I've seen people on SO work magic with list comprehensions, lambda functions, etc. I'm still in the process of figuring it out.
(For Django developers: I'll be using this my Django application. I'm storing the URLs in a model called Page which has two fields name and title)
Third time is the charm... that is some nice structure you have there :). In your comment you mention that you "haven't been able to think of a better tree format to represent data like this"... this made me again take the liberty to (just slightly) alter the formatting of the output. In order to dynamically add subelements, a dictionary has to be created to house them. But for "leaf nodes", this dictionary is never filled in. If desired these can of course be removed by another loop, but it cannot happen during the iteration because the empty dict should be present for possible new nodes. The some goes for nodes that do not have a file in the: these will contain an empty list.
ll = [
{'title': 'Index Page', 'url': 'http://www.example.com/something/index.htm'},
{'title': 'Other Page', 'url': 'http://www.example.com/something/other.htm'},
{'title': 'About Page', 'url': 'http://www.example.com/thatthing/about.htm'},
{'title': 'Detail Page', 'url': 'http://www.example.com/something/thisthing/detail.htm'},
]
# First build a list of all url segments: final item is the title/url dict
paths = []
for item in ll:
split = item['url'].split('/')
paths.append(split[2:-1])
paths[-1].append({'title': item['title'], 'url': split[-1]})

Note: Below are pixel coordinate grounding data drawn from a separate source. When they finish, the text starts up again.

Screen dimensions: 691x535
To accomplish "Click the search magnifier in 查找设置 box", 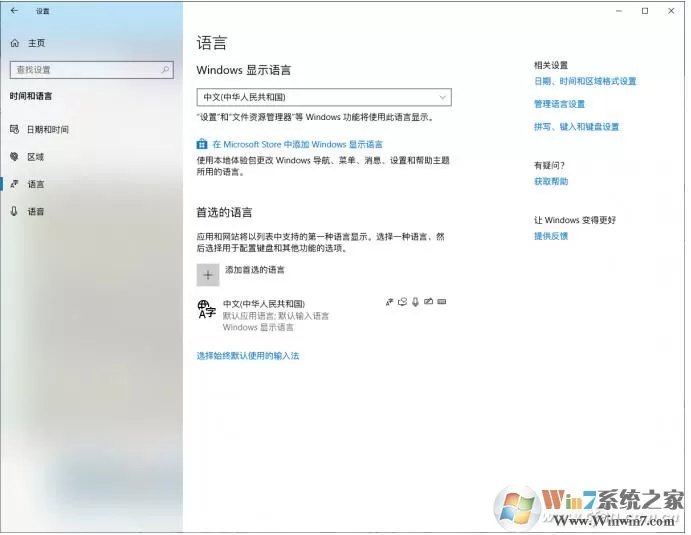I will [x=165, y=70].
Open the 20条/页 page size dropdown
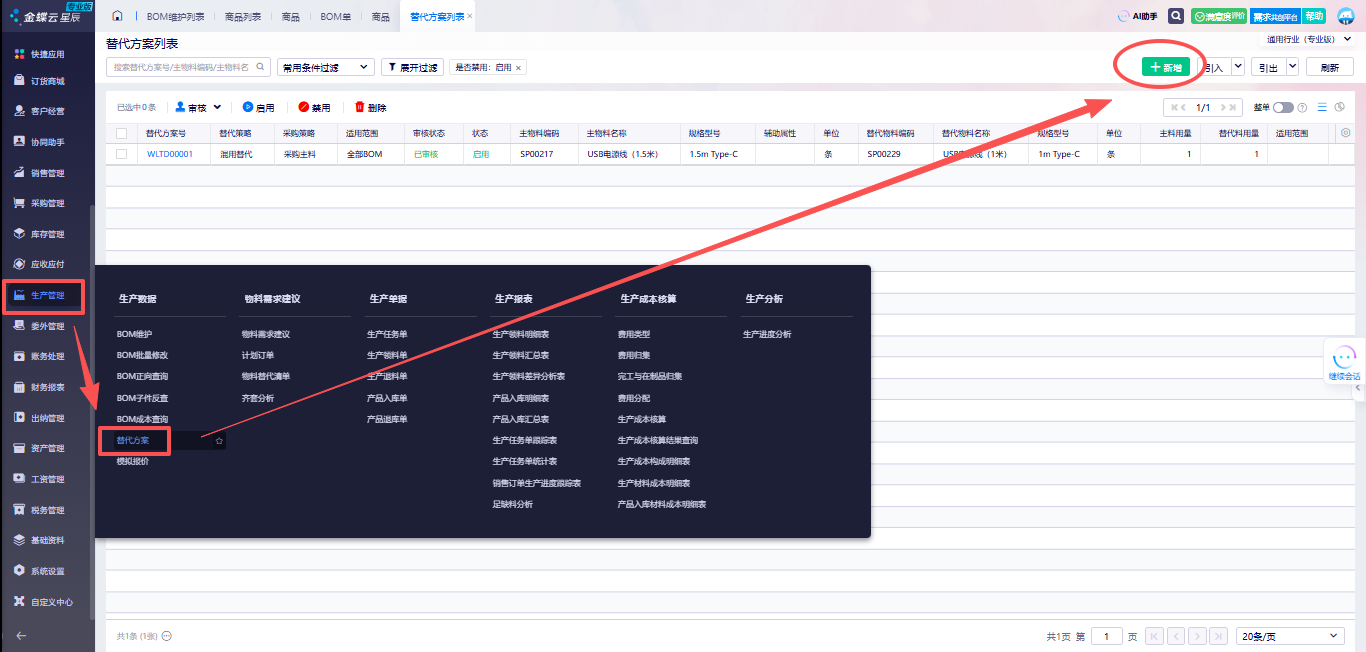This screenshot has width=1366, height=652. click(1290, 636)
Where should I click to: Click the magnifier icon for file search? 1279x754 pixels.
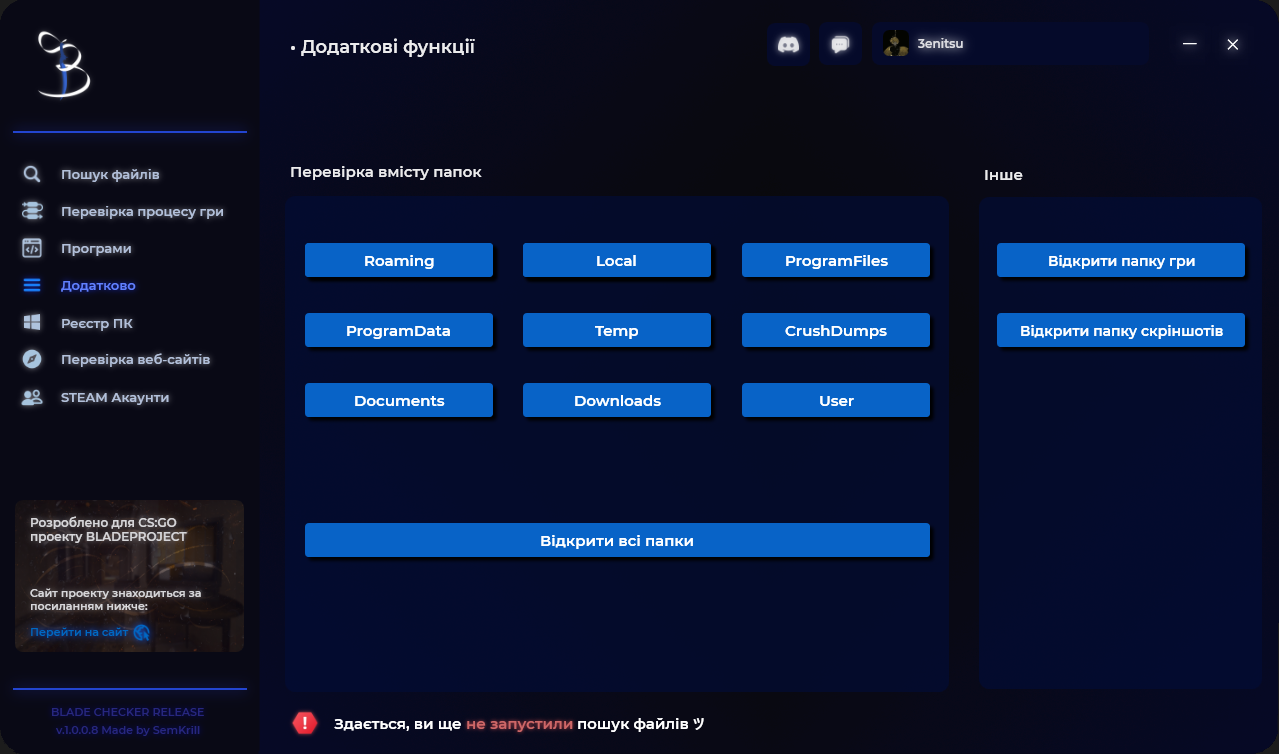[32, 174]

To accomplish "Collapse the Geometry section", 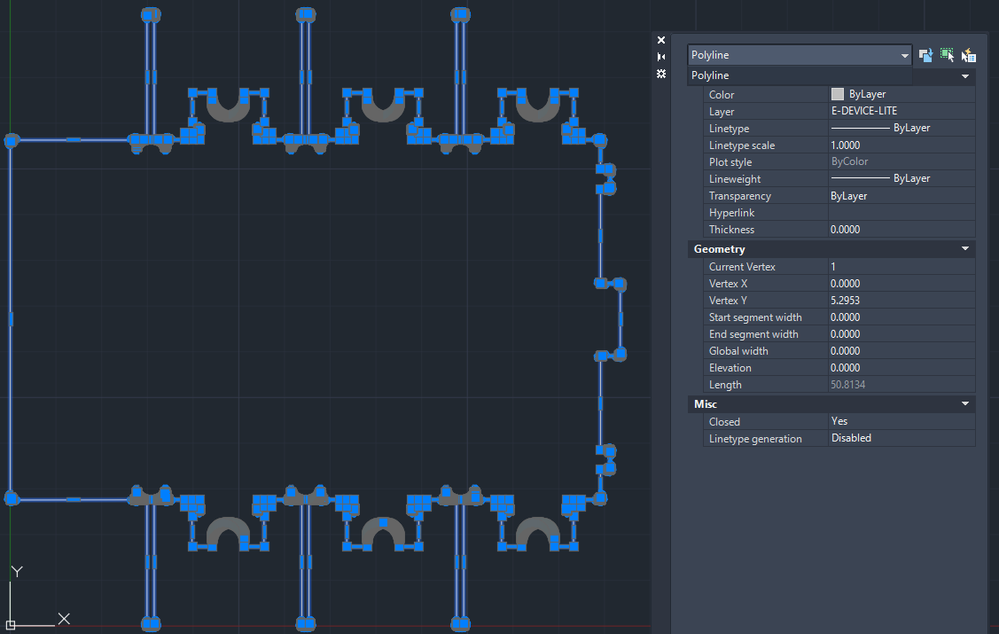I will point(965,249).
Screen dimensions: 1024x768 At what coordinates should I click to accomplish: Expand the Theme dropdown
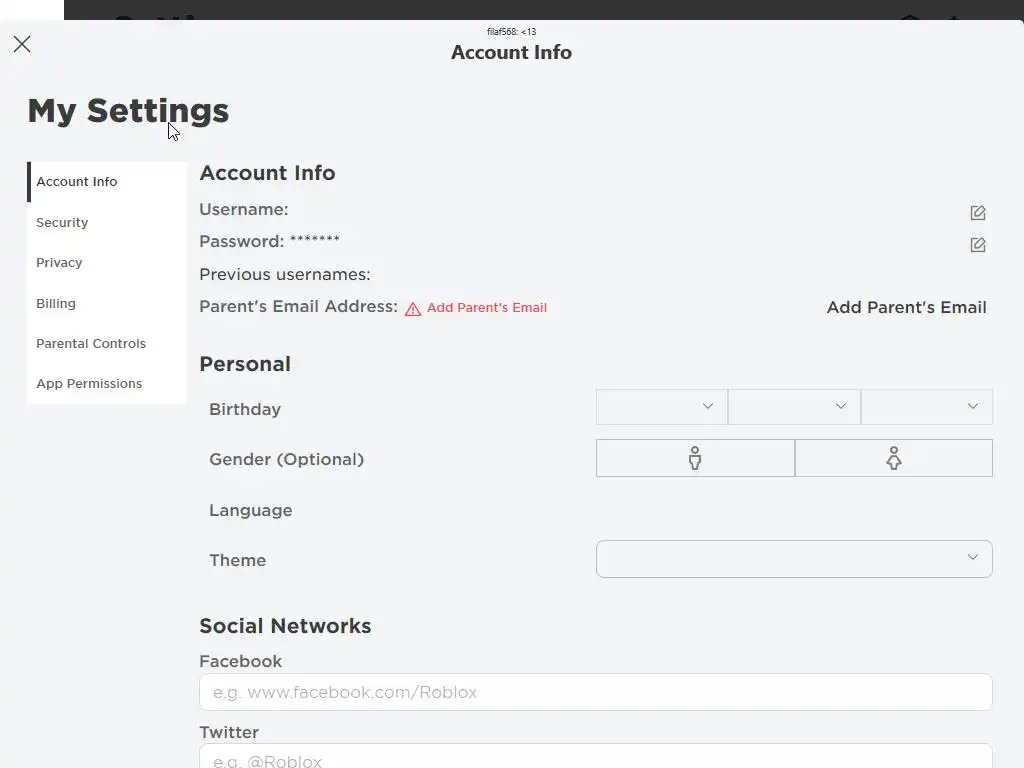point(794,559)
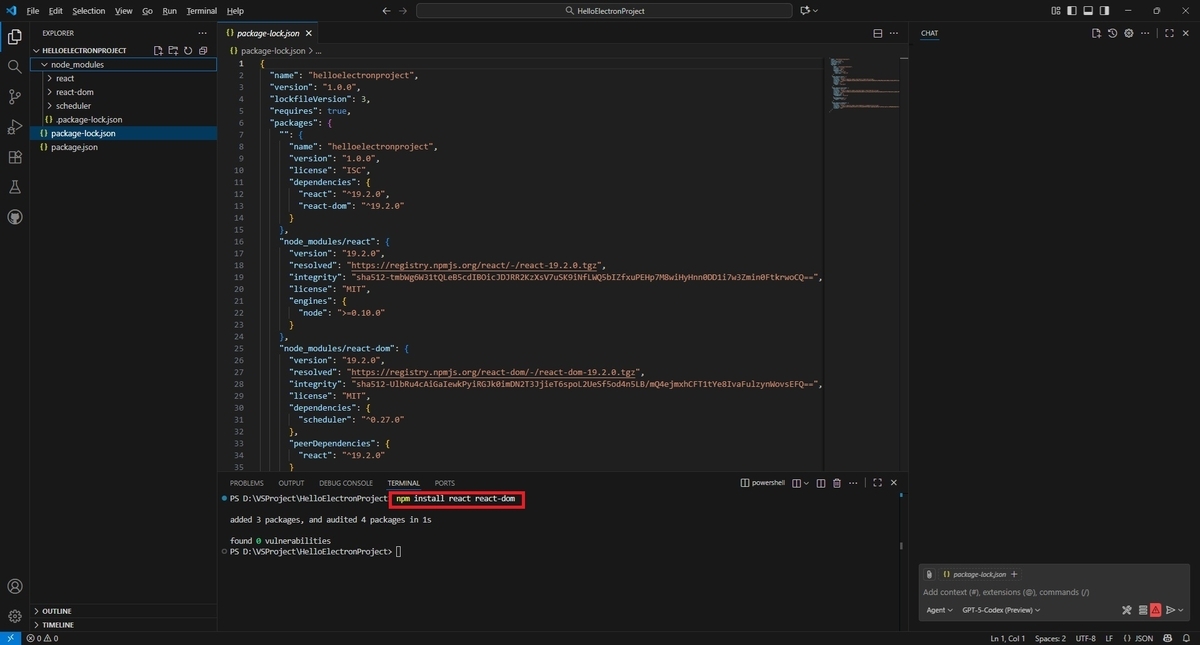Open the GPT-5-Codex model dropdown
1200x645 pixels.
click(1000, 610)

# Loop over these paths, building the format as we go along
root = {}
for path in paths:
branch = root.setdefault(path[0], [{}, []])
for step in path[1:-1]:
branch = branch[0].setdefault(step, [{}, []])
branch[1].append(path[-1])
# As for the cleanup: because of the alternating lists and
# dicts it is a bit more complex, but the following works:
def walker(coll):
if isinstance(coll, list):
for item in coll:
yield item
if isinstance(coll, dict):
for item in coll.itervalues():
yield item
def deleter(coll):
for data in walker(coll):
if data == [] or data == {}:
coll.remove(data)
deleter(data)
deleter(root)
import pprint
pprint.pprint(root)
Output:
{'www.example.com':
[
{'something':
[
{'thisthing':
[
[
{'title': 'Detail Page', 'url': 'detail.htm'}
]
]
},
[
{'title': 'Index Page', 'url': 'index.htm'},
{'title': 'Other Page', 'url': 'other.htm'}
]
],
'thatthing':
[
[
{'title': 'About Page', 'url': 'about.htm'}
]
]
},
]
}
Here's my solution. It seems to work. A very different approach from Jro's:
import itertools
import pprint
pages = [
{'title': 'Index Page', 'url': 'http://www.example.com/something/index.htm'},
{'title': 'Other Page', 'url': 'http://www.example.com/something/other.htm'},
{'title': 'About Page', 'url': 'http://www.example.com/thatthing/about.htm'},
{'title': 'dtgtet Page', 'url': 'http://www.example.com/thatthing/'},
{'title': 'Detail Page', 'url': 'http://www.example.com/something/thisthing/detail.htm'},
{'title': 'Detail Page', 'url': 'http://www.example.com/something/thisthing/thisthing/detail.htm'},
]
def group_urls(url_set, depth=0):
"""
Fetches the actions for a particular domain
"""
url_set = sorted(url_set, key=lambda x: x['url'][depth])
tree = []
leaves = filter(lambda x: len(x['url']) - 1 == depth, url_set)
for cluster, group in itertools.groupby(leaves, lambda x: x['url'][depth]):
branch = list(group)
tree.append({cluster: branch})
twigs = filter(lambda x: len(x['url']) - 1 > depth, url_set)
for cluster, group in itertools.groupby(twigs, lambda x: x['url'][depth]):
branch = group_urls(list(group), depth+1)
tree.append({cluster: branch})
return tree
if __name__ == '__main__':
for page in pages:
page['url'] = page['url'].strip('http://').split('/')
pprint.pprint(group_urls(pages))
I can't seem to figure out why I need to sort at the beginning of every recursion. I bet if i worked that around, I could shave a off another couple of a seconds.